In conclusion, I stress that the Government see the elimination of avoidable plastic waste as a priority, and we look forward to introducing further measures to make this country greener still. We are already the greenest Government ever, and we plan to build on that. I will allow a little bit of time for the hon. Member for Cambridge to respond.
I am grateful to everyone who has contributed to this interesting and useful debate, which has been conducted in a positive and constructive spirit. The contributions from all the Front-Bench speakers were very welcome. I was particularly enthused by the Chair of the Select Committee, the hon.

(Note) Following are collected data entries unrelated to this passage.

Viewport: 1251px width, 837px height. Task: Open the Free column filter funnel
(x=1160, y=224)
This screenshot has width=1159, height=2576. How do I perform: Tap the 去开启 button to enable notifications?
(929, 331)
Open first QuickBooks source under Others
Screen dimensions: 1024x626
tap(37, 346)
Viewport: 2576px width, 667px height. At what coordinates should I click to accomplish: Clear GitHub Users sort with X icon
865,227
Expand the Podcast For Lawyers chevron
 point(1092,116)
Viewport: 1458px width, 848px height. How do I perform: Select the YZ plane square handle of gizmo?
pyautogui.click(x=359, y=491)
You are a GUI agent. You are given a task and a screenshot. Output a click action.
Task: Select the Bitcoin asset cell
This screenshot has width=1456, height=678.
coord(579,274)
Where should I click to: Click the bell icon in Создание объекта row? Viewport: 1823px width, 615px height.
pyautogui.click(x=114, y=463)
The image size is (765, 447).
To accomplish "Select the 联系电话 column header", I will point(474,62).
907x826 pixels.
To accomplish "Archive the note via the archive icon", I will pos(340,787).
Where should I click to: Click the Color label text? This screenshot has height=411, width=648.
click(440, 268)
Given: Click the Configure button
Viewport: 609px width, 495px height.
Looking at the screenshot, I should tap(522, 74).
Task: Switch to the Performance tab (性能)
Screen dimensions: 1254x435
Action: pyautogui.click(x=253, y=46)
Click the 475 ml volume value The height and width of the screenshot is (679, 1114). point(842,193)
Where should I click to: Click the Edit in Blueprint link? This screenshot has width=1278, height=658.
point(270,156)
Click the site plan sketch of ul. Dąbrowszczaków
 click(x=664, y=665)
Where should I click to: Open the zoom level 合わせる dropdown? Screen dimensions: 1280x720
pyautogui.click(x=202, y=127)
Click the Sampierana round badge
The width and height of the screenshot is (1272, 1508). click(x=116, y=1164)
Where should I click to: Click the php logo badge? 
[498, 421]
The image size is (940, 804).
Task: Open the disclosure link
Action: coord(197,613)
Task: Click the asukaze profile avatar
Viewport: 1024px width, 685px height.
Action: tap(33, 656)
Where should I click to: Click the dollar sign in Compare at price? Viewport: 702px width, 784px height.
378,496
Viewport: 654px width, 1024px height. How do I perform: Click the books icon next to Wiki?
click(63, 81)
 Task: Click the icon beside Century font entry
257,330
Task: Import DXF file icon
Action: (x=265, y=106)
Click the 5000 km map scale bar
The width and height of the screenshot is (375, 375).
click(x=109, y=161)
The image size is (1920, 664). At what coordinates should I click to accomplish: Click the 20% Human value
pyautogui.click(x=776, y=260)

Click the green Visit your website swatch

Member for Tiverton and Honiton (Neil Parish), and his passion for change, and I was very much taken by the hon. Member for St Albans (Mrs Main) and her talk of a plastic calamity or crisis.
I will conclude by returning to the petitioners. When they say:
“The British public WANTS to recycle but we can’t get away from the vast amounts of waste that poorly designed packaging creates”,
they are putting out a plea to us to get this right. When they say,
“appoint people to design alternatives”,
I am not sure who they have in mind, but if we do get it right,
“the UK will thank you!”
That is something with which we could all agree.
I will end on a slight note of difference: I do not entirely agree with the Minister that we are in exactly the same place. I suspect that in the end, the Opposition are a touch more interventionist—in fact, we are much more interventionist.
Let me take the slightly unusual step of saying from the Chair that this subject, which is hugely important to the people we all represent, has been covered so well that I am hugely impressed. I do not think that a single word was wasted in any speech made by anybody, on whichever side of the House. It has been a privilege to chair the debate.
Question put and agreed to.
Resolved,
That this House has considered e-petition 232684 relating to unsustainable packaging.